==== THE DATA ====
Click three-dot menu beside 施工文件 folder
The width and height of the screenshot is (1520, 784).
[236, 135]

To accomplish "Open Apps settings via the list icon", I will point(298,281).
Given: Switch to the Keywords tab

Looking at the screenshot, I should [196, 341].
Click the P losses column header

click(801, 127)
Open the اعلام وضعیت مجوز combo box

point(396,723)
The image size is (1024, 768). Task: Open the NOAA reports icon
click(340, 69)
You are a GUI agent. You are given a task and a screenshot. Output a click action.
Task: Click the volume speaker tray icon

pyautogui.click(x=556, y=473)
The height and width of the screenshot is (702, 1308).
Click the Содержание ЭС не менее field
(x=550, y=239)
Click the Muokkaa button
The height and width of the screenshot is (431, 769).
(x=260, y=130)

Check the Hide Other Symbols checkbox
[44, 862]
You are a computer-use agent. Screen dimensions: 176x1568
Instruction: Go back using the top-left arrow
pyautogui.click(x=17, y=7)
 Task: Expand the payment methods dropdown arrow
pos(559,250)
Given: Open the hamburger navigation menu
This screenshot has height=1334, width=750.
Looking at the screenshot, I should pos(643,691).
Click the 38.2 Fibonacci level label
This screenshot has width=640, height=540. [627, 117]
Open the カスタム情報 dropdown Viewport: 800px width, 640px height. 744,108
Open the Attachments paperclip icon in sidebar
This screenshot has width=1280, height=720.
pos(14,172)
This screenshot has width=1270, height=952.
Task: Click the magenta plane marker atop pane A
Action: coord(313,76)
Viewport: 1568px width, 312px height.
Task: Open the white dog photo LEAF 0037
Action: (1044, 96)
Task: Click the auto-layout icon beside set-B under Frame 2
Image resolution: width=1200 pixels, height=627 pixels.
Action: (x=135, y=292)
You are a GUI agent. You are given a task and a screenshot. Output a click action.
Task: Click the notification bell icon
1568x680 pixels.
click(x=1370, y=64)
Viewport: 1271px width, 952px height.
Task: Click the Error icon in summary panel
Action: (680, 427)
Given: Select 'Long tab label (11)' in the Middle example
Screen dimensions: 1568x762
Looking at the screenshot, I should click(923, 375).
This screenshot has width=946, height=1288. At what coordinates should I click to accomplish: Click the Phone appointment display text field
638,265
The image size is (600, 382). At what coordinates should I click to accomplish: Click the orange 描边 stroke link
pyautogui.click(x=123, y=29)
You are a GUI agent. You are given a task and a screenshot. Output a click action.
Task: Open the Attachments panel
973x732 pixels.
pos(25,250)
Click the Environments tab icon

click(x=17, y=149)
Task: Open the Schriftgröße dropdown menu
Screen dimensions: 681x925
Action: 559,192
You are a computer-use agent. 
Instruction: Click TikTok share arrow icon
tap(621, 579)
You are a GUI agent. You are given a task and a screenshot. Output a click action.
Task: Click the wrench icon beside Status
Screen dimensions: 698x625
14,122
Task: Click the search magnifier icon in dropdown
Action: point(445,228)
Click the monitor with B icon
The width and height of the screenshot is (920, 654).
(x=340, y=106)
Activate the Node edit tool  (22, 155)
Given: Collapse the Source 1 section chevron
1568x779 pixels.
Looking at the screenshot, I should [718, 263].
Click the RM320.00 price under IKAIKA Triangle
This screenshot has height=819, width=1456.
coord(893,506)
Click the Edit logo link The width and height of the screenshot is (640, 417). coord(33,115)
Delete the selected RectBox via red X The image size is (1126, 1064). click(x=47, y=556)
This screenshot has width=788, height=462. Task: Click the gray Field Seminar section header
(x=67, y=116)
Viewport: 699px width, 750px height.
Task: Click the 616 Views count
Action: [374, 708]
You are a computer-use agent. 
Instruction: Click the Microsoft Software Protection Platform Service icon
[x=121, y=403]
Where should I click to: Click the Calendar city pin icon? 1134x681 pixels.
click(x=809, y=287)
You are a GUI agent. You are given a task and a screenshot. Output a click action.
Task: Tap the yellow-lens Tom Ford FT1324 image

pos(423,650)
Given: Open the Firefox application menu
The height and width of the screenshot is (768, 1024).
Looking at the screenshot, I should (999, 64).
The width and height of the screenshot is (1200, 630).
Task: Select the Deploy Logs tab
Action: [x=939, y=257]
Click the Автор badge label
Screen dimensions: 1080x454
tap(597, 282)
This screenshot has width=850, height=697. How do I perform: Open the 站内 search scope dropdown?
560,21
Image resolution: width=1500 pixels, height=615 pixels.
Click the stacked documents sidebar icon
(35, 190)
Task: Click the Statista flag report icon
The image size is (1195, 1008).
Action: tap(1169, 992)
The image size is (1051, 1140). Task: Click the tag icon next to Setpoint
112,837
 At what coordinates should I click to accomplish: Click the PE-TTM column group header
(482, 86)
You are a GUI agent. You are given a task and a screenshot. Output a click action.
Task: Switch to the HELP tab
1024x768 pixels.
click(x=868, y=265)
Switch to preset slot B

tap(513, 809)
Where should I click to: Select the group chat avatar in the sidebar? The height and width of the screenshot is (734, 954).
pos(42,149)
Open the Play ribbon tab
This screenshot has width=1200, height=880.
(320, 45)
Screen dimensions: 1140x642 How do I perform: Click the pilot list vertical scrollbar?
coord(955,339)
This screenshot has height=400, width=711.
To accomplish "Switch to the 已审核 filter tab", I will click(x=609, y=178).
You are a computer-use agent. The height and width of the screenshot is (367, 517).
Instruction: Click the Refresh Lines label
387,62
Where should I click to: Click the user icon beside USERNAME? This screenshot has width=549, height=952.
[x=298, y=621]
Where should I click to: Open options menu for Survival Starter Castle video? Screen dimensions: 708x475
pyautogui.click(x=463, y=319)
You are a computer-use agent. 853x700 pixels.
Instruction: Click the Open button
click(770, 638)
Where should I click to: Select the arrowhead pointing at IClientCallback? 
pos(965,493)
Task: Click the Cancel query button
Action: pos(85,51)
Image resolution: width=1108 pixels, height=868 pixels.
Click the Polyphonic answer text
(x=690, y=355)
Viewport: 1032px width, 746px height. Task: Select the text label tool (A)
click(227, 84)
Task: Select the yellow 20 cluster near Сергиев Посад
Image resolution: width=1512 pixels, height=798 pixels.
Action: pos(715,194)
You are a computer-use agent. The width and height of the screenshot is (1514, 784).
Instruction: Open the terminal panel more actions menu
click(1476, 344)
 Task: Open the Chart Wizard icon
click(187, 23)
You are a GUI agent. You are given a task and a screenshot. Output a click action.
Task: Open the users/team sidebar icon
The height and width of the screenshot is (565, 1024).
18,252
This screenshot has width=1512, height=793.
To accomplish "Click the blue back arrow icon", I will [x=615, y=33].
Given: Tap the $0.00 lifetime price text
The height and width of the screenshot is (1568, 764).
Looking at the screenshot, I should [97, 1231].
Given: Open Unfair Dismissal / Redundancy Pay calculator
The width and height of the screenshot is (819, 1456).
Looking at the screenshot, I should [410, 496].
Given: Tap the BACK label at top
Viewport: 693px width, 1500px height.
====
Each line above is to be restated exactly.

> **PROBLEM SOLUTION**
Click three-dot menu beside 施工文件 folder
The width and height of the screenshot is (1520, 784).
[236, 135]

To accomplish "Open Apps settings via the list icon", I will point(298,281).
Given: Switch to the Keywords tab

Looking at the screenshot, I should [196, 341].
Click the P losses column header

click(801, 127)
Open the اعلام وضعیت مجوز combo box

point(396,723)
The image size is (1024, 768). Task: Open the NOAA reports icon
click(340, 69)
You are a GUI agent. You are given a task and a screenshot. Output a click action.
Task: Click the volume speaker tray icon

pyautogui.click(x=556, y=473)
The height and width of the screenshot is (702, 1308).
Click the Содержание ЭС не менее field
(x=550, y=239)
Click the Muokkaa button
The height and width of the screenshot is (431, 769).
(x=260, y=130)

Check the Hide Other Symbols checkbox
[44, 862]
You are a computer-use agent. Screen dimensions: 176x1568
Instruction: Go back using the top-left arrow
pyautogui.click(x=17, y=7)
 Task: Expand the payment methods dropdown arrow
pos(559,250)
Given: Open the hamburger navigation menu
This screenshot has height=1334, width=750.
Looking at the screenshot, I should pos(643,691).
Click the 38.2 Fibonacci level label
This screenshot has width=640, height=540. [627, 117]
Open the カスタム情報 dropdown Viewport: 800px width, 640px height. 744,108
Open the Attachments paperclip icon in sidebar
This screenshot has width=1280, height=720.
pos(14,172)
This screenshot has width=1270, height=952.
Task: Click the magenta plane marker atop pane A
Action: coord(313,76)
Viewport: 1568px width, 312px height.
Task: Open the white dog photo LEAF 0037
Action: (1044, 96)
Task: Click the auto-layout icon beside set-B under Frame 2
Image resolution: width=1200 pixels, height=627 pixels.
Action: (x=135, y=292)
You are a GUI agent. You are given a task and a screenshot. Output a click action.
Task: Click the notification bell icon
1568x680 pixels.
click(x=1370, y=64)
Viewport: 1271px width, 952px height.
Task: Click the Error icon in summary panel
Action: (680, 427)
Given: Select 'Long tab label (11)' in the Middle example
Screen dimensions: 1568x762
Looking at the screenshot, I should click(923, 375).
This screenshot has width=946, height=1288. At what coordinates should I click to accomplish: Click the Phone appointment display text field
638,265
The image size is (600, 382). At what coordinates should I click to accomplish: Click the orange 描边 stroke link
pyautogui.click(x=123, y=29)
You are a GUI agent. You are given a task and a screenshot. Output a click action.
Task: Open the Attachments panel
973x732 pixels.
pos(25,250)
Click the Environments tab icon

click(x=17, y=149)
Task: Open the Schriftgröße dropdown menu
Screen dimensions: 681x925
Action: 559,192
You are a computer-use agent. 
Instruction: Click TikTok share arrow icon
tap(621, 579)
You are a GUI agent. You are given a task and a screenshot. Output a click action.
Task: Click the wrench icon beside Status
Screen dimensions: 698x625
14,122
Task: Click the search magnifier icon in dropdown
Action: point(445,228)
Click the monitor with B icon
The width and height of the screenshot is (920, 654).
(x=340, y=106)
Activate the Node edit tool  (22, 155)
Given: Collapse the Source 1 section chevron
1568x779 pixels.
Looking at the screenshot, I should [718, 263].
Click the RM320.00 price under IKAIKA Triangle
This screenshot has height=819, width=1456.
coord(893,506)
Click the Edit logo link The width and height of the screenshot is (640, 417). coord(33,115)
Delete the selected RectBox via red X The image size is (1126, 1064). click(x=47, y=556)
This screenshot has width=788, height=462. Task: Click the gray Field Seminar section header
(x=67, y=116)
Viewport: 699px width, 750px height.
Task: Click the 616 Views count
Action: [374, 708]
You are a computer-use agent. 
Instruction: Click the Microsoft Software Protection Platform Service icon
[x=121, y=403]
Where should I click to: Click the Calendar city pin icon? 1134x681 pixels.
click(x=809, y=287)
You are a GUI agent. You are given a task and a screenshot. Output a click action.
Task: Tap the yellow-lens Tom Ford FT1324 image

pos(423,650)
Given: Open the Firefox application menu
The height and width of the screenshot is (768, 1024).
Looking at the screenshot, I should (999, 64).
The width and height of the screenshot is (1200, 630).
Task: Select the Deploy Logs tab
Action: [x=939, y=257]
Click the Автор badge label
Screen dimensions: 1080x454
tap(597, 282)
This screenshot has width=850, height=697. How do I perform: Open the 站内 search scope dropdown?
560,21
Image resolution: width=1500 pixels, height=615 pixels.
Click the stacked documents sidebar icon
(35, 190)
Task: Click the Statista flag report icon
The image size is (1195, 1008).
Action: tap(1169, 992)
The image size is (1051, 1140). Task: Click the tag icon next to Setpoint
112,837
 At what coordinates should I click to accomplish: Click the PE-TTM column group header
(482, 86)
You are a GUI agent. You are given a task and a screenshot. Output a click action.
Task: Switch to the HELP tab
1024x768 pixels.
click(x=868, y=265)
Switch to preset slot B

tap(513, 809)
Where should I click to: Select the group chat avatar in the sidebar? The height and width of the screenshot is (734, 954).
pos(42,149)
Open the Play ribbon tab
This screenshot has width=1200, height=880.
(320, 45)
Screen dimensions: 1140x642 How do I perform: Click the pilot list vertical scrollbar?
coord(955,339)
This screenshot has height=400, width=711.
To accomplish "Switch to the 已审核 filter tab", I will click(x=609, y=178).
You are a computer-use agent. The height and width of the screenshot is (367, 517).
Instruction: Click the Refresh Lines label
387,62
Where should I click to: Click the user icon beside USERNAME? This screenshot has width=549, height=952.
[x=298, y=621]
Where should I click to: Open options menu for Survival Starter Castle video? Screen dimensions: 708x475
pyautogui.click(x=463, y=319)
You are a computer-use agent. 853x700 pixels.
Instruction: Click the Open button
click(770, 638)
Where should I click to: Select the arrowhead pointing at IClientCallback? 
pos(965,493)
Task: Click the Cancel query button
Action: pos(85,51)
Image resolution: width=1108 pixels, height=868 pixels.
Click the Polyphonic answer text
(x=690, y=355)
Viewport: 1032px width, 746px height. Task: Select the text label tool (A)
click(227, 84)
Task: Select the yellow 20 cluster near Сергиев Посад
Image resolution: width=1512 pixels, height=798 pixels.
Action: pos(715,194)
You are a computer-use agent. The width and height of the screenshot is (1514, 784).
Instruction: Open the terminal panel more actions menu
click(1476, 344)
 Task: Open the Chart Wizard icon
click(187, 23)
You are a GUI agent. You are given a task and a screenshot. Output a click action.
Task: Open the users/team sidebar icon
The height and width of the screenshot is (565, 1024).
18,252
This screenshot has width=1512, height=793.
To accomplish "Click the blue back arrow icon", I will [x=615, y=33].
Given: Tap the $0.00 lifetime price text
The height and width of the screenshot is (1568, 764).
Looking at the screenshot, I should [97, 1231].
Given: Open Unfair Dismissal / Redundancy Pay calculator
The width and height of the screenshot is (819, 1456).
Looking at the screenshot, I should [410, 496].
Given: Tap the BACK label at top
Viewport: 693px width, 1500px height.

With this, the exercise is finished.